▶ _Exercise task_
Extract the stretch of lines in the records below from the one containing "You are a computer-use" through the one containing "tap(275, 22)", copying them unchanged.

▶ _Records shown_
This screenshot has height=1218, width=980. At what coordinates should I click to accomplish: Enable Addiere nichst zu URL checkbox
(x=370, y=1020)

...

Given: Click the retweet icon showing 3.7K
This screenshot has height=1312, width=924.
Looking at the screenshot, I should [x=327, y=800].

---

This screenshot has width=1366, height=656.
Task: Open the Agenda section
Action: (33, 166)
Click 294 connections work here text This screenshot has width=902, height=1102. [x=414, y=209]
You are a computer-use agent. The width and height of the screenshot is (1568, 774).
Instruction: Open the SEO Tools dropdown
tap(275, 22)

▶ _Written response_
You are a computer-use agent. The width and height of the screenshot is (1568, 774).
Instruction: Open the SEO Tools dropdown
tap(275, 22)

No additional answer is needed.